Et personne ne savait ce qui se passait après.

Un soir — ou ce que je décidai d’appeler un soir pour me donner l’illusion d’une structure — je n’en pus plus. Pas dans le sens dramatique — pas de crise, pas d’effondrement. Juste cette limite tranquille et définitive à laquelle on arrive quand on a attendu trop longtemps dans le silence.

Je me levai. M’approchai d’un des gardes — un homme qui faisait les cent pas devant la porte principale avec l’air de quelqu’un que sa tâche n’intéressait pas particulièrement.

— Hé, dis-je.

Il me regarda.

— Pourquoi nous ? dis-je. Qu’est-ce qu’on va devenir ?

Il me regarda encore — avec ce sourire particulier des gens qui ont une information et savent qu’elle va faire de l’effet.

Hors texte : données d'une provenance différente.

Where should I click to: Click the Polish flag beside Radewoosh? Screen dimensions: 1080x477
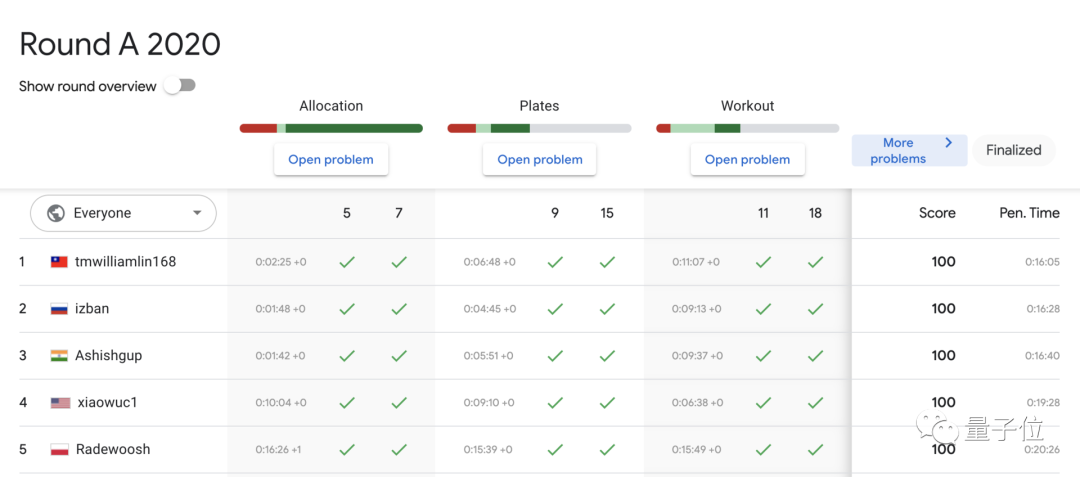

— Vous serez emmenées dans un autre monde, dit-il. Là-bas, vous deviendrez esclaves. Au service de l’Empereur de Kaeltharys.

Je le fixai.

Un autre monde.

Je faillis rire — un rire nerveux, réflexe, de ceux qui échappent quand la situation dépasse tellement ce qu’on peut intégrer qu’il ne reste plus que l’absurde. Mais aucun son ne sortit. J’étais trop épuisée même pour ça.

— Vous vous foutez de moi, dis-je.

— Non.

— Un autre monde. C’est ça. Vous êtes des trafiquants. De la traite d’êtres humains. C’est tout.

— Si tu veux, dit-il avec ce calme particulier des gens qui n’ont pas besoin de convaincre parce qu’ils savent que les événements se chargeront de la démonstration.

— Vous n’êtes pas obligées de croire, ajouta-t-il. Vous verrez par vous-mêmes. Bientôt.

Il se retourna et reprit sa marche devant la porte.

Je restai là, debout au milieu de la salle, avec ces mots dans la tête — un autre monde, un autre monde — et cette certitude étrange, dérangeante, que ce qui m’avait le plus troublée dans ce qu’il venait de dire, ce n’était pas le contenu.

C’était le ton. Cette absence totale de bluff. Cette façon d’énoncer une vérité implacable qu’il n’avait aucun intérêt à fabriquer.

Je retournai m’asseoir.

Un autre monde, pensai-je. Tant mieux, peut-être. Un endroit où personne ne me connaît. Où je peux recommencer. Où les mots de mon père n’existent pas encore.

Je ne savais pas encore à quel point je me trompais.

L’endroit où on nous emmenait n’était pas une promesse de renaissance.

C’était la promesse d’une descente en enfer.